I tell you this as a way of showing you how long and rambling this film is in its middle section. One imagines the screenwriter thinking this was all good plot development or at least interesting while he was writing it, but I can assure you it is neither.
Back to the kids and their prank. They stop by the swamp to get some “slime” (they call it “slime” but it’s really just some watery mud) they dig out of a couple of potholes. For some reason, they put the slime inside of garbage bags and they use their hands – not shovels or cups or any other logical device. This bugged me way more than it should have. These characters somehow had the forethought to pick up three trash bags (though why they didn’t use buckets or bowls or some much easier-to-manage slime receptacle is beyond me) but didn’t think they’d need a shovel or cup to scoop it out with is behind belief. That the filmmakers also decided this was perfectly fine is a crime against cinema.
But I digress.
The gang takes the bags full of slime to Miss Storm’s house, climbs up on the roof, stomps around, and throws the slime against the windows. This regresses Miss Storm to her childhood and that terrible accident, breaking her mind and sending her into a murderous rage. I won’t spoil what happens next as this is the most interesting part of the film. As noted earlier, the film does have fun killing off characters you expect to live and allowing those you expect to be murdered first to hang around a little longer. The killer is not the typical crazed psychopathic butcher you find in every other slasher flick either.
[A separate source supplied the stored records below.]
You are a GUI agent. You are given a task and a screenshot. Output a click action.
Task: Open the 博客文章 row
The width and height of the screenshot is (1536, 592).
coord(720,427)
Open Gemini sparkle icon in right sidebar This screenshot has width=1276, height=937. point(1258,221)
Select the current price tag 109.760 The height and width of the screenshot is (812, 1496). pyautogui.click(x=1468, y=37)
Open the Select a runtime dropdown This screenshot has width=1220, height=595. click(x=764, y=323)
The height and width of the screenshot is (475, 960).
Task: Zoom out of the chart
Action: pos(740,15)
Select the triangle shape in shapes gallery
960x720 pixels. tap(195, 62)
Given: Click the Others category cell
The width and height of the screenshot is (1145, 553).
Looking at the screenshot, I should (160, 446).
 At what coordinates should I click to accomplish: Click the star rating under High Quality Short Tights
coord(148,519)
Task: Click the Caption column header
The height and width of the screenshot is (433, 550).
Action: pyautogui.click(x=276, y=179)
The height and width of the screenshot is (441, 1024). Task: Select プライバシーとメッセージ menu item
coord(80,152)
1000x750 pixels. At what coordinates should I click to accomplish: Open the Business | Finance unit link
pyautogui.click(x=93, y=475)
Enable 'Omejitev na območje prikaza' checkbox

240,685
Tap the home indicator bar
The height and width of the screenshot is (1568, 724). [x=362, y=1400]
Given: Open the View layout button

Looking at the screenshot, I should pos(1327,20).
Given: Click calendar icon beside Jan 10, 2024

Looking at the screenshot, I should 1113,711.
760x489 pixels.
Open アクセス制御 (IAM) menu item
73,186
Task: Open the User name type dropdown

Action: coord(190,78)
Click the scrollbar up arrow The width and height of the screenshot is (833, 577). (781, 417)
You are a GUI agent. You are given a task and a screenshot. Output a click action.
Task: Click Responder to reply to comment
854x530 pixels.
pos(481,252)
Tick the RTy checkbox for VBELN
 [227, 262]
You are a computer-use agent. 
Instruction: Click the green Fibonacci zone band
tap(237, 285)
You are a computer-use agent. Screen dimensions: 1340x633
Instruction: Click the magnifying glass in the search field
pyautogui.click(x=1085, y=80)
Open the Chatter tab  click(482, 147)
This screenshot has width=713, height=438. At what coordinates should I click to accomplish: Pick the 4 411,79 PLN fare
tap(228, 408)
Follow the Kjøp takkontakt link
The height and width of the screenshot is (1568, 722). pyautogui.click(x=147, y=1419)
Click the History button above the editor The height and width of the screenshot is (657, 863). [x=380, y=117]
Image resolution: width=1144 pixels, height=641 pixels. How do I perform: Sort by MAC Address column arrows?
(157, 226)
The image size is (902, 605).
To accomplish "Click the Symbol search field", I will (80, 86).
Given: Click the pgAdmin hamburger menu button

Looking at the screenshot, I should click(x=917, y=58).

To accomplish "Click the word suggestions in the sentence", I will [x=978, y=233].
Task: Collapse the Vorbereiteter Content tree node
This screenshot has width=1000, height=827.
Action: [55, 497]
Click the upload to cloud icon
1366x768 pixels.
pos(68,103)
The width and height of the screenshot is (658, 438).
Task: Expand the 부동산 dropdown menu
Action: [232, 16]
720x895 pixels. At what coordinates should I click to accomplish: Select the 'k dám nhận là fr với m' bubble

None of this makes up for the 60 minutes worth of utter tedium you have to sit through to get there, but at least the last 20 minutes of the film do something that entertains.
Arrow Video presents Hell High with a brand new 2K restoration from the original camera negative. Extras include a new commentary from writer/director Douglas Grossman and cinematographer Steven Fierberg, and an archival commentary from Douglas Grossman. Plus an additional commentary from Joe Bob Briggs. There are new interviews with Grossman, Fierberg, actors Christopher Cousins and Maureen Mooney, and composers Rich Macar and Christopher Hyams-Hart. Also included is a tour of the filming sites with author/filmmaker Michael Gingold, a deleted scene, alternate titles, trailers, and TV spots, plus two essays in the full color booklet. In other words, there is way more supplemental material than this film deserves, but eat your heart out anyway.